Thursday, May 31, 2007

Shauna's Playlist

Hey, look: it's W6 chum Shauna Seliy, posting over on Largehearted Boy. We posted about Shauna last month when her terrific book When We Get There came out, and now she's offering up a short essay about the music she listened to while writing the book, complete with playlist. A sample:

In movies, there’s often a single defining moment when a character seems to be asked, “Are you going to give up?” Maybe in a hard driving rain on an obstacle course, late at night, and the character lets loose a kind of primal shout at the dark sky. No! we understand, no he won’t give up! If the thing you are trying to do is write a book, and if you’re accompanied by the kind of bloodthirsty self-doubt that beset me throughout that process, the question presents itself more on the order of every few minutes. And you are more likely sitting in a crowded coffee shop wondering if your computer will get stolen while you’re in the bathroom. Or thinking, taking a look at a nearby homeless man writing messages on napkins, that the only thing that separates you from him is your laptop. Or maybe the question will present itself to you in the form of roiling night sweats caused by the deep tissue knowledge of your credit card balance that your body seems to have acquired. Or it’s possible that you read a little Alice Munro the night before, maybe a few lines of Chekhov. In the clear light of day, you know you’re screwed. They’ve done it all, and done it better than you ever could even if you were to stay at the coffee shop 24 hours a day for the rest of your life.
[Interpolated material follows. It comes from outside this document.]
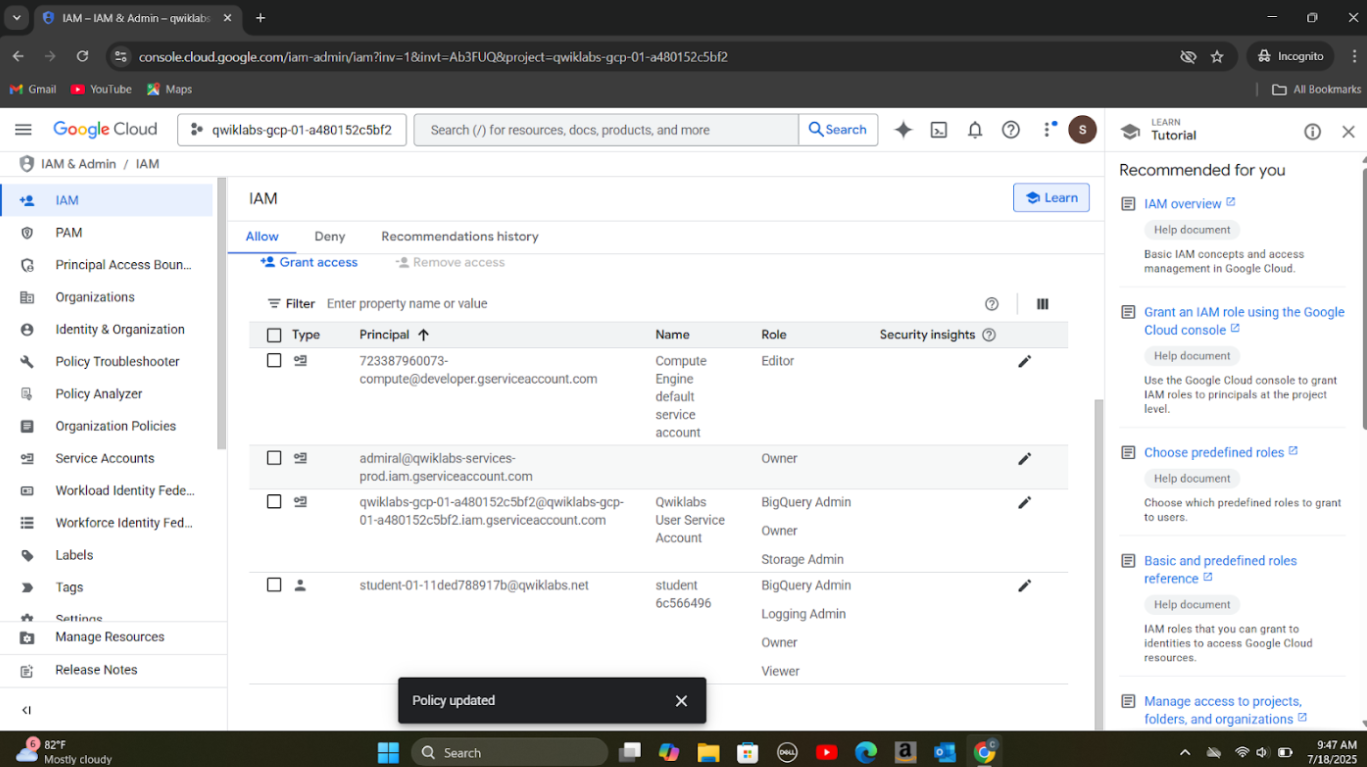Collapse the left navigation sidebar
The height and width of the screenshot is (767, 1367).
point(27,710)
Read the post, listen to the music, buy the novel.

Thursday, May 3, 2007

Plugs For New Books

Back when I was complaining about book covers a couple weeks back, I said something in the comments about my friend Shauna Seliy's new novel. (I was snarking about the cover, in fact.) Well, let me give it a plug here, because I just got my copy in the mail, and it's a marvelous piece of work.

The book's called When We Get There, and is a family drama set in a coal-mining town near Pittsburgh in the seventies. Shauna was my best pal in college, and a fellow wannabe writer--there were lots of people I could discuss books and writing with at the time, and who would nod politely and smile and wish me luck. But Shauna was the only one who actually took the whole thing seriously, as though it were something we were actually gonna do. Well, she has really done it. This novel has been a long time coming, and it's just fantastic--I can't recommend it highly enough. It's beautifully written, and not in the way you think I mean. It is simultaneously exuberant and restrained, dark and wry, much like Shauna herself. Plus it's packed with crazy Eastern Europeans! What more could you want!

I also want to toss in a plug for a new anthology of short-short stories I'm in, called The Flash. We have an unofficial non-self-promotion policy on this blog, but the editor of this book, Peter Wild, is a cool guy, the book has a completely insane and hilarious cover, and proceeds from its sale go to Amnesty International. Peter is also editing the forthcoming Sonic Youth literary anthology I mentioned in a recent post.